Data excerpts
------------------------------------

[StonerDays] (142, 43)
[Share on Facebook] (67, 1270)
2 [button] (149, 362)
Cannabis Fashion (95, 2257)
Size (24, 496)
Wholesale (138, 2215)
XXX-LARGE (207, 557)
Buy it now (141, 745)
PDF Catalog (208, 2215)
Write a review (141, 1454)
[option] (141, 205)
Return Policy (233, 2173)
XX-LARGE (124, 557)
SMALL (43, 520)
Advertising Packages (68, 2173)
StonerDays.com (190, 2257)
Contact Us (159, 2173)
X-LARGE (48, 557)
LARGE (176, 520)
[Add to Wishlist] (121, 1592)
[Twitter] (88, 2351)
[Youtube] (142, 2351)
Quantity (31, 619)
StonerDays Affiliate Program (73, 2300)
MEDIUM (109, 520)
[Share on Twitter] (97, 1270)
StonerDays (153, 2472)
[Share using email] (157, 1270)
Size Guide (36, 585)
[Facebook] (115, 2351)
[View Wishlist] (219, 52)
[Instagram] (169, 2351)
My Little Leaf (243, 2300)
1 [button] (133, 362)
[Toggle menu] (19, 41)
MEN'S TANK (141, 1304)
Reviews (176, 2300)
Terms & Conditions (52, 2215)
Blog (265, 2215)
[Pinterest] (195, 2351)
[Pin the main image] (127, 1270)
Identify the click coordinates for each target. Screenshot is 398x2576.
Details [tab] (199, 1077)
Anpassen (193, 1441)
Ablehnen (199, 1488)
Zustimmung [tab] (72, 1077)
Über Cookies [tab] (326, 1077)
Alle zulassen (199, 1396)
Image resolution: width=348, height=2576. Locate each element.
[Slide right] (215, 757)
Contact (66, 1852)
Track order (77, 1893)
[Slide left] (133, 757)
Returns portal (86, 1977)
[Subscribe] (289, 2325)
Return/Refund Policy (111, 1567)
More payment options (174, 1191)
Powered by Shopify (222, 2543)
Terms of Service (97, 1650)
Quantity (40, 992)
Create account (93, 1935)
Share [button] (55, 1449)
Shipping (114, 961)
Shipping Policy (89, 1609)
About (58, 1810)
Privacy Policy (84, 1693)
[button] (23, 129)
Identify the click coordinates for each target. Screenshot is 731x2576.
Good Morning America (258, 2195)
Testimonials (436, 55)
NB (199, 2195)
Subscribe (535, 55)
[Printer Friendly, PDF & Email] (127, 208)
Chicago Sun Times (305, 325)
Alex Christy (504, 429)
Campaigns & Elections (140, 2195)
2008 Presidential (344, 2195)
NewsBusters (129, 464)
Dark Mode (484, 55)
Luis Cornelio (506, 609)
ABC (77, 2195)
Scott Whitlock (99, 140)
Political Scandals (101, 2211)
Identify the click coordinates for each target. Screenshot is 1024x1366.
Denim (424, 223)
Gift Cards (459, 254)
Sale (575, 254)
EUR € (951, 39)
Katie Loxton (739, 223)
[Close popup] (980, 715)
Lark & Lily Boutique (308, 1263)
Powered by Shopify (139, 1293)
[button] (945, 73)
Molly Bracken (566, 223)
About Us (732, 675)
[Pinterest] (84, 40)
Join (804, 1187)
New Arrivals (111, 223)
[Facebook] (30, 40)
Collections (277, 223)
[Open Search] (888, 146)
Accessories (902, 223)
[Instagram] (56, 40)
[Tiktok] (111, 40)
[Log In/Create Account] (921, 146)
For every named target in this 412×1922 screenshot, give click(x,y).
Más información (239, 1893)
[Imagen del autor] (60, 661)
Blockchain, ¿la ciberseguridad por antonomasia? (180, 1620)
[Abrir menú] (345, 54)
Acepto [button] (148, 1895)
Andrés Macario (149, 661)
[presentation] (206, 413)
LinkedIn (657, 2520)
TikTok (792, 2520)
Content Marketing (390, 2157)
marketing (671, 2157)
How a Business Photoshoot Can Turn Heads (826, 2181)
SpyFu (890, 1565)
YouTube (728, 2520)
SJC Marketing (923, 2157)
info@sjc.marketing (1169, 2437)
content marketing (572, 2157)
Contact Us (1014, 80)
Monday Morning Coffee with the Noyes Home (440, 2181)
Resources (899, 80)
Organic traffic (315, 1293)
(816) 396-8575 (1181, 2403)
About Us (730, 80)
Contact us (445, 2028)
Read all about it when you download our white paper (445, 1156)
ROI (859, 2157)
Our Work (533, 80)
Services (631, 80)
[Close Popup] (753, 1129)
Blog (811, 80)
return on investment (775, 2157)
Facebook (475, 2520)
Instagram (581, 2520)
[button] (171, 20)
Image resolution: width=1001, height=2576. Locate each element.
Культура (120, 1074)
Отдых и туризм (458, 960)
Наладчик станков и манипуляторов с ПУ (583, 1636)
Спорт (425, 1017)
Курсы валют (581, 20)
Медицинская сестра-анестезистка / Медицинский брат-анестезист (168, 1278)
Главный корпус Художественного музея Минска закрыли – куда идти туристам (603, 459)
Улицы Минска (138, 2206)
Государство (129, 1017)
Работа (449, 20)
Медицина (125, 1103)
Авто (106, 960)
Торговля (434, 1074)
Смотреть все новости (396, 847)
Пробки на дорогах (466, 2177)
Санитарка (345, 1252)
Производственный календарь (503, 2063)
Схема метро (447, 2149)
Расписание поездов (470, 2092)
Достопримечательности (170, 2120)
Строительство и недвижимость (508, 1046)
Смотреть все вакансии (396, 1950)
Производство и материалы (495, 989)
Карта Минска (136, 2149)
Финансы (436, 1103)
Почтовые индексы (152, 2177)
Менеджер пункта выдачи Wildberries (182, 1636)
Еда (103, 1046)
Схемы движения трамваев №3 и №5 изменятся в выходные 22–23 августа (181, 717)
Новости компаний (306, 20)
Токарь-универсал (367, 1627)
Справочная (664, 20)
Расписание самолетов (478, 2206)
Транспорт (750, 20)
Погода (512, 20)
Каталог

------------------------------------

Set down, exactly as they stand above, the lines starting with the line with "Über Cookies [tab] (326, 1077)" and going on through the line with "(816) 396-8575 (1181, 2403)", and no others.

* Answer section *
Über Cookies [tab] (326, 1077)
Alle zulassen (199, 1396)
Image resolution: width=348, height=2576. Locate each element.
[Slide right] (215, 757)
Contact (66, 1852)
Track order (77, 1893)
[Slide left] (133, 757)
Returns portal (86, 1977)
[Subscribe] (289, 2325)
Return/Refund Policy (111, 1567)
More payment options (174, 1191)
Powered by Shopify (222, 2543)
Terms of Service (97, 1650)
Quantity (40, 992)
Create account (93, 1935)
Share [button] (55, 1449)
Shipping (114, 961)
Shipping Policy (89, 1609)
About (58, 1810)
Privacy Policy (84, 1693)
[button] (23, 129)
Identify the click coordinates for each target. Screenshot is 731x2576.
Good Morning America (258, 2195)
Testimonials (436, 55)
NB (199, 2195)
Subscribe (535, 55)
[Printer Friendly, PDF & Email] (127, 208)
Chicago Sun Times (305, 325)
Alex Christy (504, 429)
Campaigns & Elections (140, 2195)
2008 Presidential (344, 2195)
NewsBusters (129, 464)
Dark Mode (484, 55)
Luis Cornelio (506, 609)
ABC (77, 2195)
Scott Whitlock (99, 140)
Political Scandals (101, 2211)
Identify the click coordinates for each target. Screenshot is 1024x1366.
Denim (424, 223)
Gift Cards (459, 254)
Sale (575, 254)
EUR € (951, 39)
Katie Loxton (739, 223)
[Close popup] (980, 715)
Lark & Lily Boutique (308, 1263)
Powered by Shopify (139, 1293)
[button] (945, 73)
Molly Bracken (566, 223)
About Us (732, 675)
[Pinterest] (84, 40)
Join (804, 1187)
New Arrivals (111, 223)
[Facebook] (30, 40)
Collections (277, 223)
[Open Search] (888, 146)
Accessories (902, 223)
[Instagram] (56, 40)
[Tiktok] (111, 40)
[Log In/Create Account] (921, 146)
For every named target in this 412×1922 screenshot, give click(x,y).
Más información (239, 1893)
[Imagen del autor] (60, 661)
Blockchain, ¿la ciberseguridad por antonomasia? (180, 1620)
[Abrir menú] (345, 54)
Acepto [button] (148, 1895)
Andrés Macario (149, 661)
[presentation] (206, 413)
LinkedIn (657, 2520)
TikTok (792, 2520)
Content Marketing (390, 2157)
marketing (671, 2157)
How a Business Photoshoot Can Turn Heads (826, 2181)
SpyFu (890, 1565)
YouTube (728, 2520)
SJC Marketing (923, 2157)
info@sjc.marketing (1169, 2437)
content marketing (572, 2157)
Contact Us (1014, 80)
Monday Morning Coffee with the Noyes Home (440, 2181)
Resources (899, 80)
Organic traffic (315, 1293)
(816) 396-8575 (1181, 2403)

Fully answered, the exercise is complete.